# What model and year Huffy is this?



## mrak1127 (Mar 17, 2013)

I'm looking to ID the model and year of this Huffy: serial@ 2H787147. Guessing it may be a 72, also looking for approximate value after clean-up. I have the original seat bar.
Thanks,
Mike
View attachment 88700View attachment 88701


----------



## jd56 (Mar 18, 2013)

Based on the serial number prefix "2" indicates the year but not the decade. The style and construction of the bike is the indicator for the year on Huffys.
Being a muscle bike I,m guessing 1972. This is of course an uneducated guess. I doubt these were available in 1962. But, it does have the old school star chainring that was used before the mid to late 60's. Here is the Peter Mole introduction of the Huffy Rail or Dragster in 1962 but, wasn't produced till 1963.

http://www.raleighronsclassics.com/HuffyHistoryPage.html

And here is the Huffy history from 1968-1972...that I found

http://www.raleighronsclassics.com/HuffyHistoryPage2.html

Here are some pictures showing your bike (I think, but differnt colors) and they have the modified shamped chainring. 
This article indicates that the top crossbar shifters were outlawed in 1973 and were changed to the "lame" handlebar thumb shifter.

http://www.vintagetoyroom.com/review/may2003Review.shtml

I can't help on value though. And I'm not sure I helped you on the year either.
Nice find though.

JD

Sent from my DROID RAZR using Tapatalk 2


----------



## kickback (Mar 18, 2013)

It has a BMA/6 sticker on it I think they started putting them on bikes in 1972


----------



## mrak1127 (Mar 18, 2013)

Thanks for the help.
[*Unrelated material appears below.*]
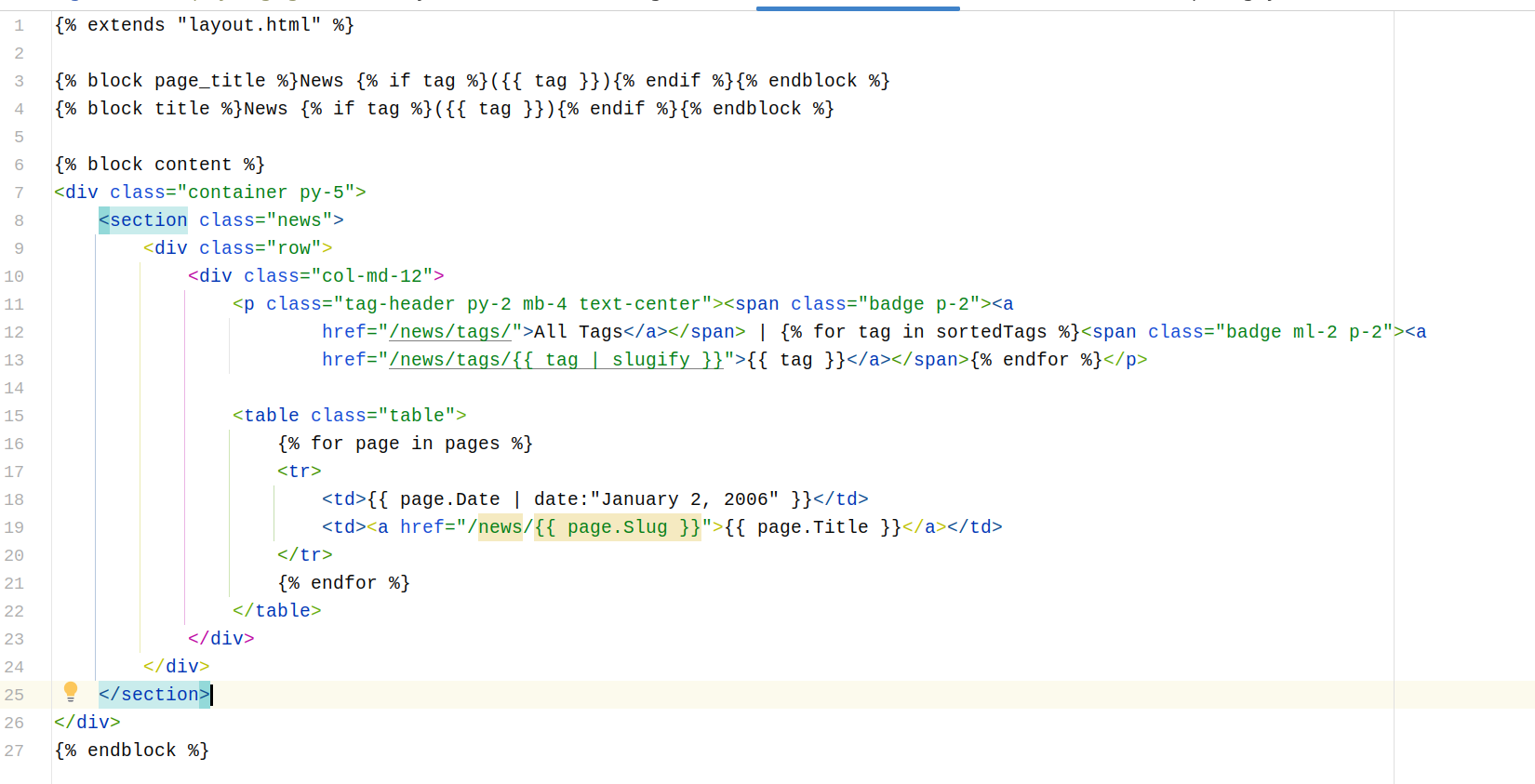Viewport: 1535px width, 784px height.
Task: Click line number 27 in the gutter
Action: coord(14,751)
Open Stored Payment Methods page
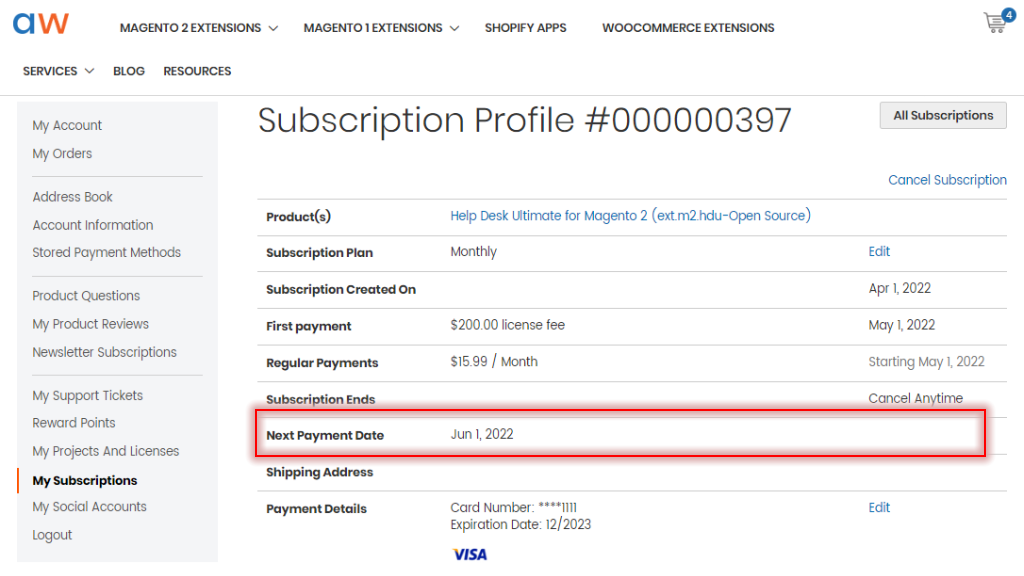The height and width of the screenshot is (576, 1024). (x=106, y=253)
I saw the referenced Huffy links, and in the Raleigh Ron's classics link for 1972 it doesn't show this bike. The Dragster 3 pic looks close as far as frame(mine is shorter than the Judge or Slingshot) and fenders, but my bike has the same black striped seat as the Slingshot pictured. The flaming chainguard on my bike matches the Judge 5 also pictured. So, what do I have as far as a model name goes? Do I have a Dragster 3 made by Huffy with a Slingshot 3 seat and a Judge 5 flaming chainguard? How about calling it Judgeshot 3 or Slingjudge 3 LOL? Did Huffy swap parts and pieces like Schwinn did during manufacturing? I just picked this one up, and this bike is in pretty nice shape. It appears to be untampered with as far as someone swapping parts on it before I got it. Hmmm.
Any and all opinions welcome as far as this and value goes cause there are no comps that I can find.
Thanks,
Mike


----------



## Jaxon (Mar 27, 2013)

It is a 72 Huffy. The short frames don't bring as much as the longer rail framed bikes. The guard is the adjustable kind but still worth around 75 dollars. The shifter and cover another 75 maybe. The bike is worth around 100. Of course as parts it is worth more. Some people like the short frame bike though. Looks in decent shape.


----------



## how (Mar 27, 2013)

Jaxon said:


> It is a 72 Huffy. The short frames don't bring as much as the longer rail framed bikes. The guard is the adjustable kind but still worth around 75 dollars. The shifter and cover another 75 maybe. The bike is worth around 100. Of course as parts it is worth more. Some people like the short frame bike though. Looks in decent shape.




send all you have for a hundred bucks to me lol
the shifter alone is worth a hundred bucks,,I think the longer frames are more sought after.

I have a 66 Huffy rail I paid 10 bucks for,,I cant find them anywhere for under about 800 bucks..that would tell me that this 72 huffy is worth much more than a hundred bucks,,in that shape I would say 3 to 4 hundred


----------